Configure Logstash-Forwarder to process old files

stevedearl · September 8, 2015, 3:13pm

Hi all,

I'm trying to test a Logstash-Forwarder -> Logstash feed and it seems that Logstash-Forwarder by default skips files where the entries are older than 24 hours.

I've hit this issue because the test files I happen to be using are a couple of months old. However, it's possible that in our 'real' solution some log files would not get written to for 24 hours or more, and I would still want Logstash-Forwarder to continue monitoring these files and forward events to Logstash when they were written to.
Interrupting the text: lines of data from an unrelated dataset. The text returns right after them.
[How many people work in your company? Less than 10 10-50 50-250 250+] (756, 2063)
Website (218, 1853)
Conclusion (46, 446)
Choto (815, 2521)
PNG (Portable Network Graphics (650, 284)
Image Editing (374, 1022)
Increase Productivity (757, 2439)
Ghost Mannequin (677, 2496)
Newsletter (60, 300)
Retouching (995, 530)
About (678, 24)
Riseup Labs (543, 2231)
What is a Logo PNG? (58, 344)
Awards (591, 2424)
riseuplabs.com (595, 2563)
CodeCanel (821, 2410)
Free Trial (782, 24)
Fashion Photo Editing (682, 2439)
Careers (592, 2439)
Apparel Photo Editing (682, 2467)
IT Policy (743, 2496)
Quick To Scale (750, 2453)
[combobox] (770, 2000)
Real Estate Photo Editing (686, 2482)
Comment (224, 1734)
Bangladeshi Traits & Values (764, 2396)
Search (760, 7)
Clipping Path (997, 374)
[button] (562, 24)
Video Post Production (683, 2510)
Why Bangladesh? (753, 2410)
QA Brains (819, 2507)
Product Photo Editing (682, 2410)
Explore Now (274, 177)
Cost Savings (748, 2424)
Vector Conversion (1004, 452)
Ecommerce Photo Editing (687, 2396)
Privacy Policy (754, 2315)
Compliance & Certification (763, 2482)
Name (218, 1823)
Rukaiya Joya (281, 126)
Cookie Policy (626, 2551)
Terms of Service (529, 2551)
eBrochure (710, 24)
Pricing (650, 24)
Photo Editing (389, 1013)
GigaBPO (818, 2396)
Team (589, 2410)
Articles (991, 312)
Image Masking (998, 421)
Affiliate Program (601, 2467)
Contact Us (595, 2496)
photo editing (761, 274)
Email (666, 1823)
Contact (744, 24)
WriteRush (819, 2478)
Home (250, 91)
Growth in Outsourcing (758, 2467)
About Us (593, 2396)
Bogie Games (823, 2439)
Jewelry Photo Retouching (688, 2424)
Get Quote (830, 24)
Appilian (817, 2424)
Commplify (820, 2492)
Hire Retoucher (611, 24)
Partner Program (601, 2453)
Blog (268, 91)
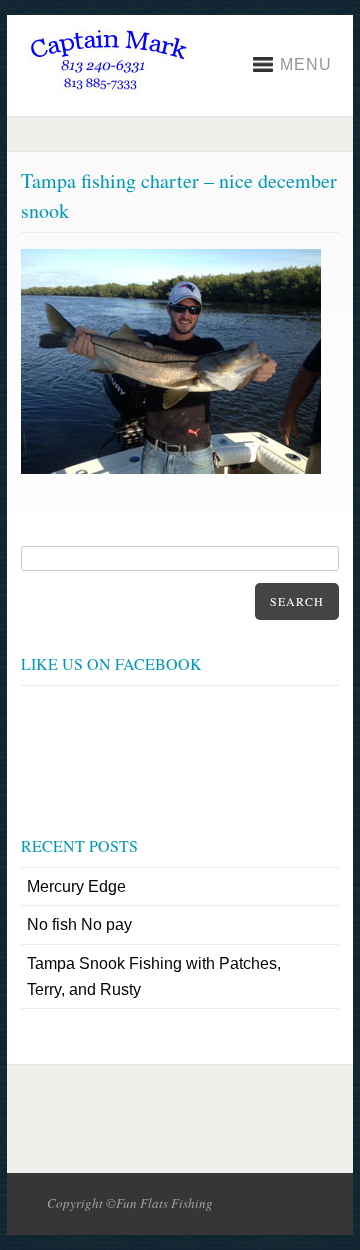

Is it possible to configure Logstash-Forwarder to monitor all the files on my path, no matter the age of the last event written to them?

Note that I reset the timestamp of my test files to the current date/time to see if that resolved the issue (although this isn't a proper fix) but it didn't - which suggests that its the date/time of the events within the file rather than the file iself?

Unless I'm doing something dumb (more than possible ... ) then this seems like a fairly significant issue for us chosing to use Logstash-Forwarder as a solution.

Cheers,
Steve

magnusbaeck · September 8, 2015, 3:54pm

Each JSON object in a files array can contain a dead time property that, indeed, defaults to 24 h. This should set the dead time to 100 days for a set of files:

{
  "files": [
    {
      "paths": [
        ...
      ],
      "dead time": "2400h"
    }
  ],
  ...
}

stevedearl · September 9, 2015, 7:30am

Hi Magnus,

Thanks for the quick response. I'll retry with this parameter but it looks like it would help.

For my information, do you know what LSF is using to determine when a file is too old. Is it last modified time of the file itself (I reset this to the current time and it seemed to make no difference) or some other value?

Regards,
Steve

magnusbaeck · September 9, 2015, 8:40am

AFAICT from prospector.go:120 it's the file's modification time.